Sicurezza: Cgil e Associazioni, sentenza Corte Costituzionale risultato storico, finalmente cade un tabù “Riconosciuto a militari diritto di associazione sindacale. Ora legge di iniziativa popolare”


 

 

Roma, 12 aprile – “La Corte Costituzionale chiamata ad esprimersi dal Consiglio di Stato, a fronte di un ricorso giurisdizionale proposto da Assodipro e sostenuto da Cgil, Fp Cgil, Silp Cgil, Ficiesse e il Giornale dei militari, riconosce la libertà per i militari di avere autonome e libere organizzazioni sindacali, seppure di carattere professionale e senza possibilità di aderire ad altri sindacati. La Corte riconosce la necessità di definire opportune limitazioni ed invita il Parlamento a legiferare in tal senso. La nostra azione e la nostra iniziativa sono state decisive e hanno determinato gli atti e le condizioni per l’affermazione di un processo di democratizzazione delle forze armate di cui il nostro Paese aveva uno straordinario bisogno e che adesso consente di recuperare ritardi anacronistici ed inspiegabili”. È quanto si legge in un comunicato stampa congiunto di Cgil nazionale, Assodipro, Fp Cgil, Ficiesse, Silp Cgil e Il giornale dei militari.

“È un risultato che segna un passaggio storico – prosegue la nota – e che rappresenta un segno di civiltà fino ad ora ingiustamente mortificato”. Cgil e Associazioni annunciano che “adesso il lavoro continua. Nel solco aperto dalla Corte Costituzionale, elaboreremo una proposta di legge di iniziativa popolare per aiutare la politica a legiferare, in modo da tener conto del dettato costituzionale e delle legittime aspettative dei militari, evitando il rischio che l’eventuale inerzia del legislatore vanifichi lo sforzo della Corte o che i futuri provvedimenti normativi impongano restrizioni, limiti e costrizioni tali da rendere la guadagnata libertà sindacale un mero vuoto contenitore”.

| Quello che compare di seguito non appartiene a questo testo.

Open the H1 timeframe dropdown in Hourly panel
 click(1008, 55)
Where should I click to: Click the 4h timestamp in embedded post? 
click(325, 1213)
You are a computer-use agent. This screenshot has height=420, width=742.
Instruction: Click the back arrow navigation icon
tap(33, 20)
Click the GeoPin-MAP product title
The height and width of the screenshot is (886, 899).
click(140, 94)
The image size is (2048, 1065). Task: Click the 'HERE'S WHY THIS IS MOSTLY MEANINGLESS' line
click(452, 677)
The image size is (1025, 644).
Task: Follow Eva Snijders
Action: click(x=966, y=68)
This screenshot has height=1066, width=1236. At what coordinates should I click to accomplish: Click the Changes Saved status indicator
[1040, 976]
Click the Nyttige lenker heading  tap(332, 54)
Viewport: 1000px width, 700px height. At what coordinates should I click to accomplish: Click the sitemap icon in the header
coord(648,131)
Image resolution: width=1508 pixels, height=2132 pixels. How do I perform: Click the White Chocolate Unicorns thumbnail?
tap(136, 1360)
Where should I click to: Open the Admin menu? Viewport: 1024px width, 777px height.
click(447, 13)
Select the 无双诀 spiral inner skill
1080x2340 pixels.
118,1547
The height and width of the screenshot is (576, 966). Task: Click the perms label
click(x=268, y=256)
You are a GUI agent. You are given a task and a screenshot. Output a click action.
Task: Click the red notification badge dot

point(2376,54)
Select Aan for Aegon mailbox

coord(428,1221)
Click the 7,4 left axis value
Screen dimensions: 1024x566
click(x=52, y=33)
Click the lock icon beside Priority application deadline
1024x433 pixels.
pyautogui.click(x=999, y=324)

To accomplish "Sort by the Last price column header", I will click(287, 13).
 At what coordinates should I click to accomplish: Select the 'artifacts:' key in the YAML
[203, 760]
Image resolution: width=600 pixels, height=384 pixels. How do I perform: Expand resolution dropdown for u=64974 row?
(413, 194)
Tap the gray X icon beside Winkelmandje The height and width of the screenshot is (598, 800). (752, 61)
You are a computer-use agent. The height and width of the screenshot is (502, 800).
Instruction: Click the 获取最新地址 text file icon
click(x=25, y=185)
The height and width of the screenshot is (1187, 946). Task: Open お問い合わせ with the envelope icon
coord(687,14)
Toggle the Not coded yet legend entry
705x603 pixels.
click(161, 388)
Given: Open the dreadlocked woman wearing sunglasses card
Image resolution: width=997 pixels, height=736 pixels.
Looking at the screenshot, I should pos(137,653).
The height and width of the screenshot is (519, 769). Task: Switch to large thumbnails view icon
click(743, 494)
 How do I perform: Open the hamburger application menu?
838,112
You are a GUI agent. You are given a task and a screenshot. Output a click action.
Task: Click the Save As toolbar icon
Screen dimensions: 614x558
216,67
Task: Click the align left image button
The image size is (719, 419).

“Ma – aggiungono – lavoreremo anche perché sia rivisto il Codice dell’Ordinamento Militare, che contiene norme anacronistiche e lacune, come ad esempio l’assenza del reato di molestie sessuali o di mobbing”. Inoltre “anche la legge 121 del 1981 che, oltre a smilitarizzare la Polizia di Stato, introdusse per gli operatori di Polizia la possibilità di avere organizzazioni sindacali, ha bisogno di un tagliando, di un aggiornamento ormai ineludibile a distanza di 37 anni”.

“Le scriventi Associazioni – concludono Cgil nazionale, Assodipro, Fp Cgil, Ficiesse, Silp Cgil e Il giornale dei militari – danno vita pertanto ad un comitato che si impegnerà all’elaborazione di tali obiettivi e all’organizzazione delle iniziative necessarie per sostenerli”.